EDUCATION MATTERS
By Larry Lee
The Alabama Department of Revenue (ADOR) has made public the latest reports of scholarship granting organizations (SGO) participating in the Alabama Accountability Act. And once again we see how little accountability there really is in this law.
There are currently nine SGOs listed by ADOR. All were supposed to make a report showing info for Jan. 1, 2015 through June 30, 2015. This was due by Sept. 1, 2015. Two have made no reportsl. Of the remaining seven, one made no annual report and its “quarterly” report was from June 1, 2015 to Aug. 1, 2015. Two made no quarterly reports and one annual report was late.
Which means that of the nine, only three (AAA Scholarship Foundation, Montessori Society of Huntsville, Scholarships for Kids) have provided all required reports in a timely fashion.
According to an article from AL.com, my friend Leslie Searcy, executive director of the Alabama Opportunity Scholarship Fund (the SGO created by former governor Bob Riley and operated out of Florida) says the accountability act is “certainly exceeding our expectations.”
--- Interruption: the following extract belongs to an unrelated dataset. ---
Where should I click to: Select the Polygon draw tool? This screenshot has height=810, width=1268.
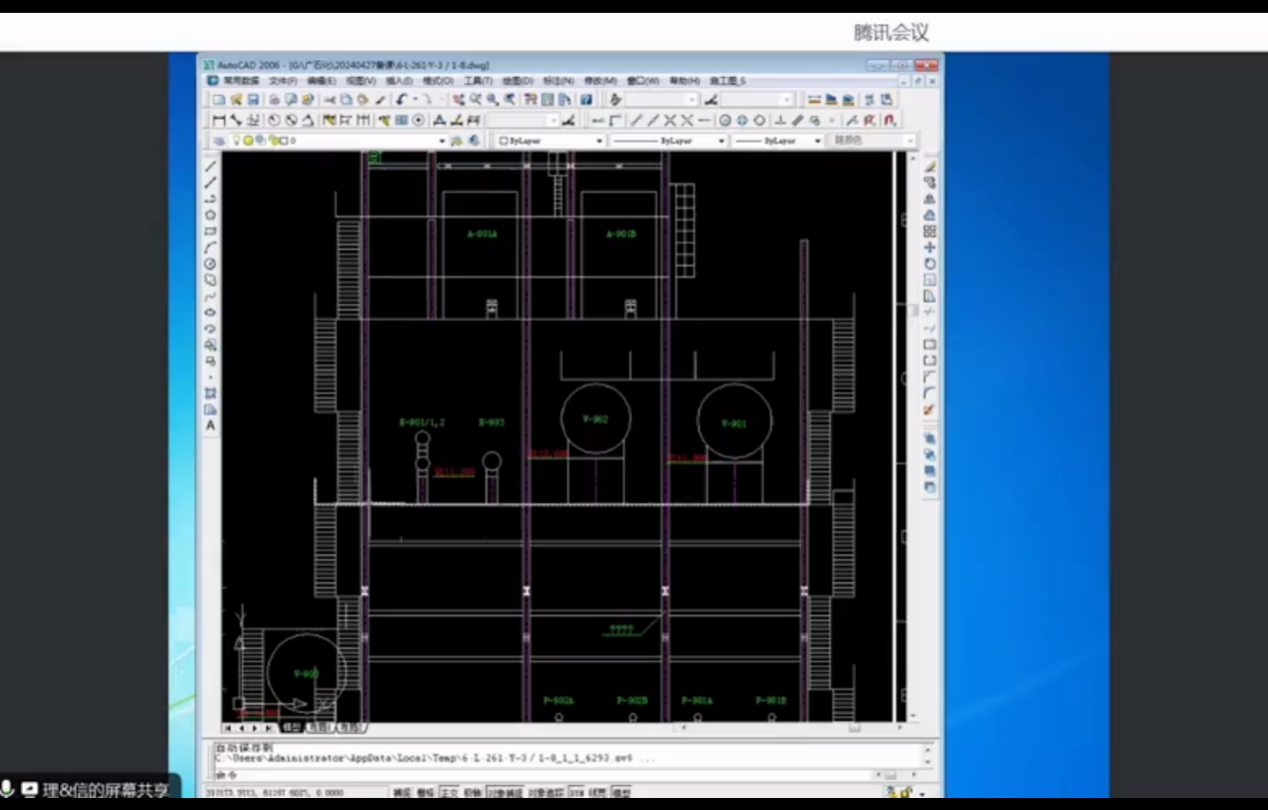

Let’s step back and take a look at the program in its entirety and see if we agree. (Judging AAA on just a quarterly report would be like saying that if a football team is ahead at the end of first quarter, it won the game and we can all go home.)
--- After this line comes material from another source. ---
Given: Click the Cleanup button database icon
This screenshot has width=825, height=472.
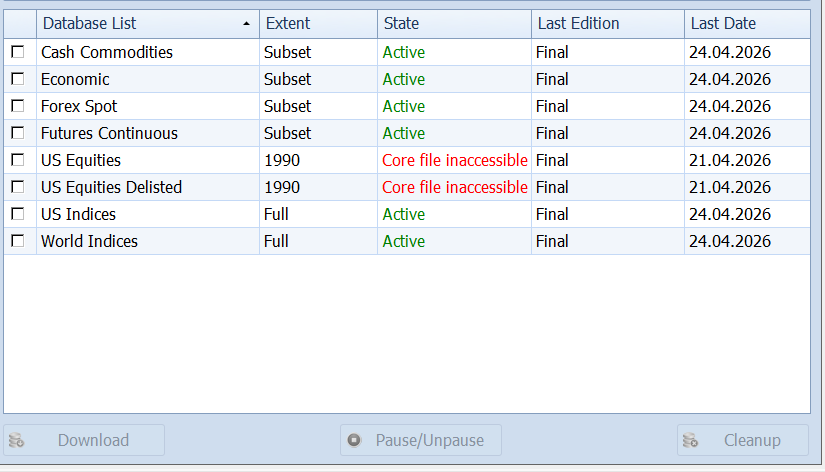Looking at the screenshot, I should pyautogui.click(x=689, y=440).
Each dollar donated to an SGO is a dollar diverted from the Education Trust Fund and instead goes as a tax break for the donor. Total donations from the beginning of the program in 2013 until Oct. 22, 2015 were $54,395,485. This is nearly $54.4 million that potentially could not be used for class rooms, new buses, textbooks, etc.
Looking at every report ADOR has posted and checking and double-checking shows that a total of 10,220 scholarships have been awarded (remember that in the second year of the program, most go to a student enrolled the year before), 2,573 have gone to students either attending, or zoned to attend, a failing school and 1,374 have gone to students who were already enrolled in private schools.
Of course, when AAA was passed in 2013 we were told repeatedly that it was to help kids stuck in failing schools by the zip codes. Obviously this is not the case. Certainly those 1,374 scholarships that went to students already attending a private school did not remove a child from a failing school. And “attending” and “zoned to attend” are two totally different things. In the first instance, the child leaves a failing school. In the second instance, a child already attending a private school, but zoned to attend a failing public school, is totally different.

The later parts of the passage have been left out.